Intervention de Nicole Borvo Cohen-Seat

Réunion du 19 janvier 2011 à 21h30
Orientation et programmation pour la performance de la sécurité intérieure — Article 24 quaterdecies, amendements 105 106 107

Photo de Nicole Borvo Cohen-SeatNicole Borvo Cohen-Seat :

Ma présentation vaudra également pour les amendements n° 105, 106 et 107, monsieur le président.

En renforçant son arsenal législatif de répression des supporters, le Gouvernement ajoute dans l’urgence de nouveaux dispositifs extrêmement contraignants, sans en évaluer les effets, lesquels peuvent être pervers, et sans avoir au préalable utilisé de manière durable les dispositifs existants.

En effet, monsieur le ministre, vous ne tenez nullement compte de l’état des lieux dressé dans le Livre vert du supportérisme et des préconisations qu’il contient, livre remis en octobre 2010 à Mme la secrétaire d’État chargée des sports à la suite de l’organisation du congrès national des associations de supporters de football en janvier 2010. Alors que ce Livre vert préconise des mesures préventives, le projet de loi marque une étape supplémentaire dans le « tout-répressif ».

Le problème tient surtout au fait que les mesures existantes n’ont pas été régulièrement appliquées et que le Gouvernement n’a pas mis en œuvre une politique générale de prévention.

En l’état actuel, ce projet de loi constitue une atteinte supplémentaire aux libertés individuelles.

Les interdictions administratives de stade, prévues à l’article 24 septdecies, peuvent être prononcées par un préfet à partir d’un simple rapport de police et sans qu’une infraction ait été nécessairement commise. Ces interdictions administratives étaient initialement, en 2006, limitées à trois mois. Leur durée a été portée à six mois en mars 2010 et à douze mois en cas de récidive. Le projet de loi prévoit de les porter respectivement à douze mois et à vingt-quatre mois en cas de récidive.

Il est également inconcevable qu’un supporter puisse être interdit administrativement de stade du fait de son appartenance à une association de supporters dissoute ou suspendue, sachant que ces associations peuvent compter des centaines, voire des milliers de membres.

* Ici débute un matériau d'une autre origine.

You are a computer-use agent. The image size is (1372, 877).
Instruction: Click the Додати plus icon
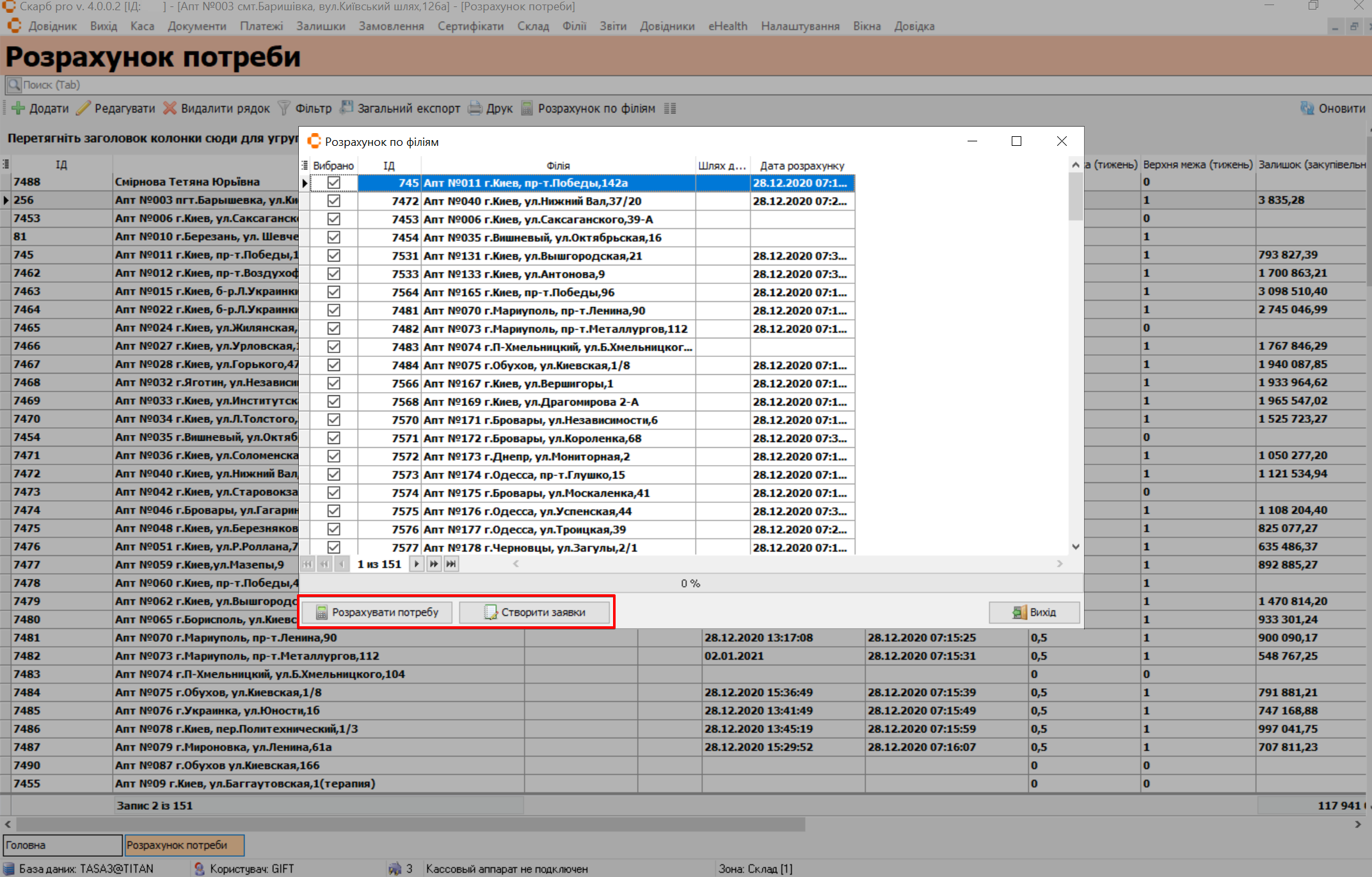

Dans le cas du Paris-Saint-Germain, des supporters n’ayant commis aucun fait de violence se sont récemment retrouvés fichés par les services de police, interdits de stade et obligés de pointer au commissariat pour avoir simplement manifesté leur opposition au plan Leproux.

Cet exemple montre bien l’arbitraire auquel ces dispositifs peuvent conduire. Il aurait sans doute mieux valu interpeller et sanctionner les auteurs d’actes violents ou racistes plutôt que de faire du chiffre en multipliant les interdictions pour des faits mineurs.

Par ailleurs, la mise en place d’une transmission automatique de la liste des personnes interdites de stade aux clubs et aux fédérations sportives n’est qu’une délégation des missions de service public de la police. Ces données sont personnelles et doivent par conséquent être sécurisées. Cette transmission ne se révèle d’ailleurs pas nécessaire tant l’arsenal « anti-hooligans » s’est récemment développé.

La lutte contre le hooliganisme est une nécessité absolue, je ne dirai pas le contraire, mais elle ne doit en aucun cas justifier des mesures attentatoires aux libertés individuelles, lesquelles s’appliquent à chacun.